→ Requirement
Every record here should be printed again exactly.

[Stored data entries]

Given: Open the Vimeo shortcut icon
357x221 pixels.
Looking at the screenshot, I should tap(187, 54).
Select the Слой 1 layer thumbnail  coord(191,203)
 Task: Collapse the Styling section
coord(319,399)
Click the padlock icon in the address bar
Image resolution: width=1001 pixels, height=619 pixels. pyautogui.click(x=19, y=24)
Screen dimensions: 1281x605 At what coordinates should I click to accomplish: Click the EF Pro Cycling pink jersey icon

→ Exercise solution
Given: Open the Vimeo shortcut icon
357x221 pixels.
Looking at the screenshot, I should tap(187, 54).
Select the Слой 1 layer thumbnail  coord(191,203)
 Task: Collapse the Styling section
coord(319,399)
Click the padlock icon in the address bar
Image resolution: width=1001 pixels, height=619 pixels. pyautogui.click(x=19, y=24)
Screen dimensions: 1281x605 At what coordinates should I click to accomplish: Click the EF Pro Cycling pink jersey icon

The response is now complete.